*** Opening DATA IN THIS EXERCISE ***
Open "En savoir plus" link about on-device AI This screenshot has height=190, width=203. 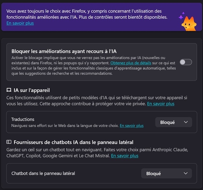(161, 104)
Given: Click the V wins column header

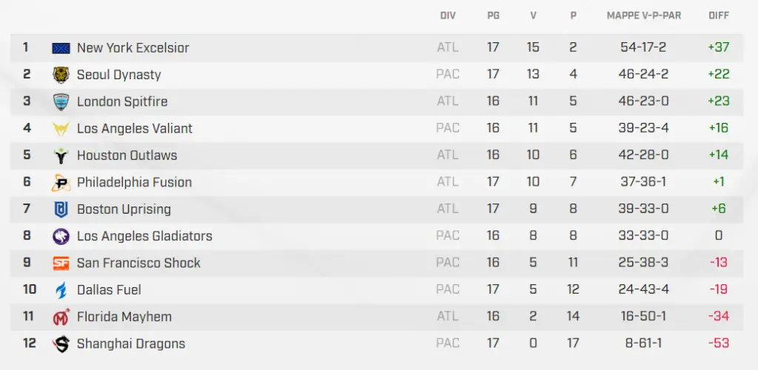Looking at the screenshot, I should (x=533, y=16).
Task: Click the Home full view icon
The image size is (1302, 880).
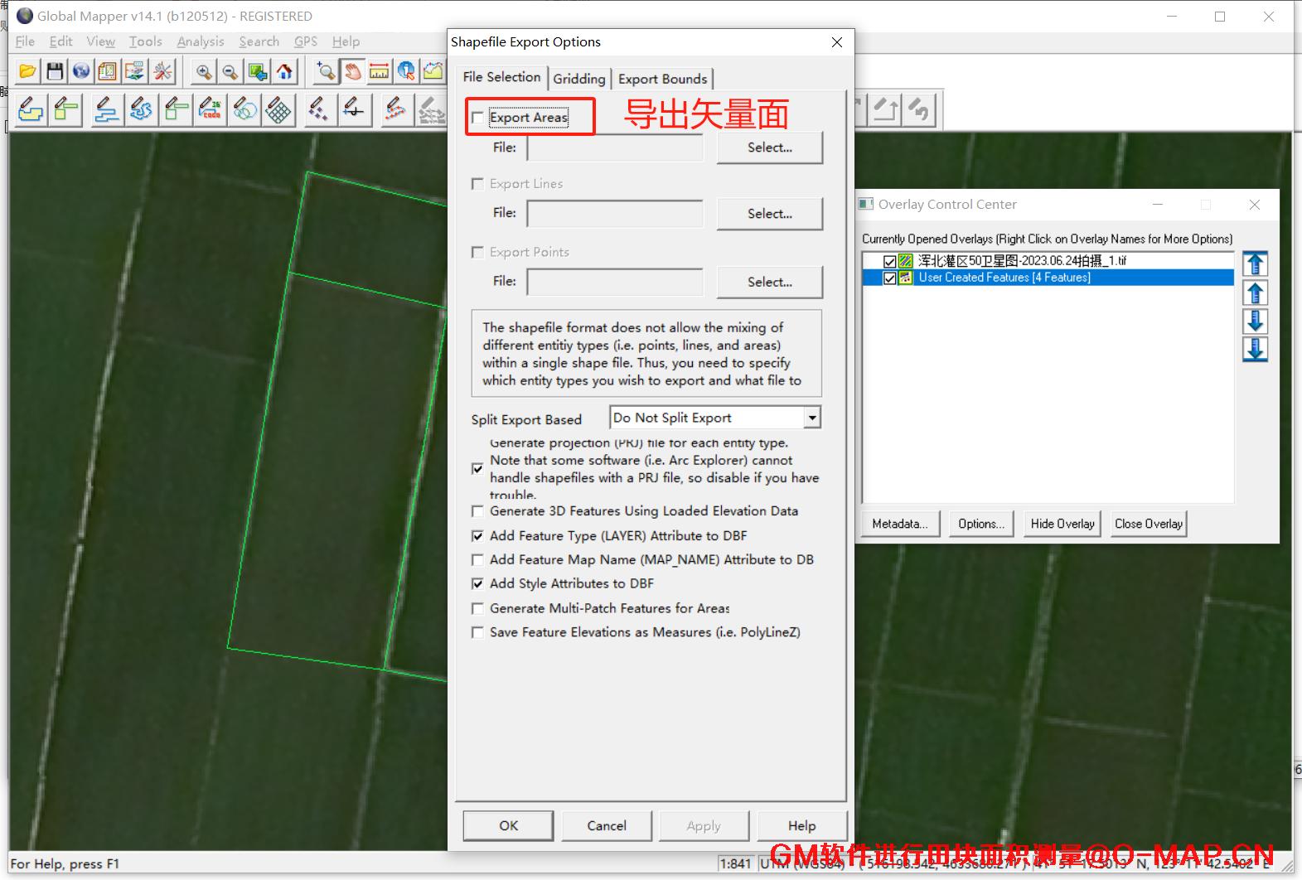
*** Closing DATA IN THIS EXERCISE ***
- WORK ORDER -
The line with "Given: Click the V wins column header" marks the start, and the last line of the material marks the end. Reproduce exactly those two lines and every line between them, without the pictures.

- SOLUTION -
Given: Click the V wins column header

Looking at the screenshot, I should (x=533, y=16).
Task: Click the Home full view icon
The image size is (1302, 880).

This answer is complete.